Rethinking Overconsumption and Reflexive Consumerism

We buy far more than we need, this is not just about wasted affluence this is about moral turpitude and civilization ending environmental destruction.

We need to understand that everything we buy has an environmental cost. This footprint includes the energy and resources used to manufacture it and the emissions associated with shipping. We live in a throwaway culture where most of what we buy ends up in the trash. However, when we dispose of something, we are adding yet another insult to the Earth. Our garbage gets transported to landfills where it contaminates the soil, leeches into the water table and generates more climate change causing greenhouse gas emissions.

If we look at what we buy and where it ultimately ends up we are forced to acknowledge that our current trajectory is not only unsustainable it is insane. In the context of global poverty and famine, the waste generated at Thanksgiving and throughout the year is unconscionable.

This is about far more than being irresponsible, our reckless indulgence jeopardizes our children's futures. Our levels of consumption far exceed the carrying capacity of the Earth. Unless we change our patterns of consumption and the underlying culture of consumerism, we will fall over a precipice from which we may not be able to recover.

Research bears out what we already know-- we have far more than we need. A 2012 UCLA study of 32 middle-class families in Los Angeles found that 75 percent of garages contained between 300 to 650 boxes. These garages were so full that there was no room to park the car. Garages are just the tip of the iceberg, the average house has 438 books and magazines, 139 toys and 39 pairs of shoes.
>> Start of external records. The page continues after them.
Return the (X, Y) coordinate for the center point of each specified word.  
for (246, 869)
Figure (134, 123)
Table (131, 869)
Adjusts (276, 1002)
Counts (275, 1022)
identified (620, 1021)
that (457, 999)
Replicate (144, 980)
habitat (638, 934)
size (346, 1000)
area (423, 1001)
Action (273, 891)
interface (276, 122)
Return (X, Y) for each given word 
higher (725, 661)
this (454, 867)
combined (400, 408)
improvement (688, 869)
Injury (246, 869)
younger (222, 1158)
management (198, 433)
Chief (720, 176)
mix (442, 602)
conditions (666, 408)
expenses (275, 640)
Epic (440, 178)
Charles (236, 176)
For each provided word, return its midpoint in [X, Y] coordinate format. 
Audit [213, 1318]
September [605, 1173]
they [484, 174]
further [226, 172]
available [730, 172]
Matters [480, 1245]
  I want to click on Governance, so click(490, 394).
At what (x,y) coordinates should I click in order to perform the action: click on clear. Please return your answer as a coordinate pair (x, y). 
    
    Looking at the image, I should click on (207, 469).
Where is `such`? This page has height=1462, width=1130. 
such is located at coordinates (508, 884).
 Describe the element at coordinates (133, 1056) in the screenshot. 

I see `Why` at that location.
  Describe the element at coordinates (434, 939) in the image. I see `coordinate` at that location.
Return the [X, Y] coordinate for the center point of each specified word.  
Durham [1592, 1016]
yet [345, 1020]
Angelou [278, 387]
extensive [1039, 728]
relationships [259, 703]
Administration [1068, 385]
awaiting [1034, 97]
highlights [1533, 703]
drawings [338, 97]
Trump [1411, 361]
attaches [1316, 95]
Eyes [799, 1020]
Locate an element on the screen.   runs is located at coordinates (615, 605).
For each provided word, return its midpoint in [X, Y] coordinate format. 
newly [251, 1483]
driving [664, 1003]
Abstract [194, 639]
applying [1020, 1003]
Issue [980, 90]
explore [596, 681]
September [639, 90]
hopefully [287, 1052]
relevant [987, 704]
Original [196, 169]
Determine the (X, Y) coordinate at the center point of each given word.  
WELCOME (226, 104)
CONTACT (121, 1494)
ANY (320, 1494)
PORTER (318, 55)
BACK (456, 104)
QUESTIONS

We need to rethink the marketing frenzy that causes us to reflexively consume. We should question the messages that purport to tell us what we need. We need to stop and think rather than buy into the collective hysteria of rampant consumerism. Independent of what marketers tell us, the question that we need to ask before we make any purchase is, "do we really need it?" In most instances the answer is no, we really don't.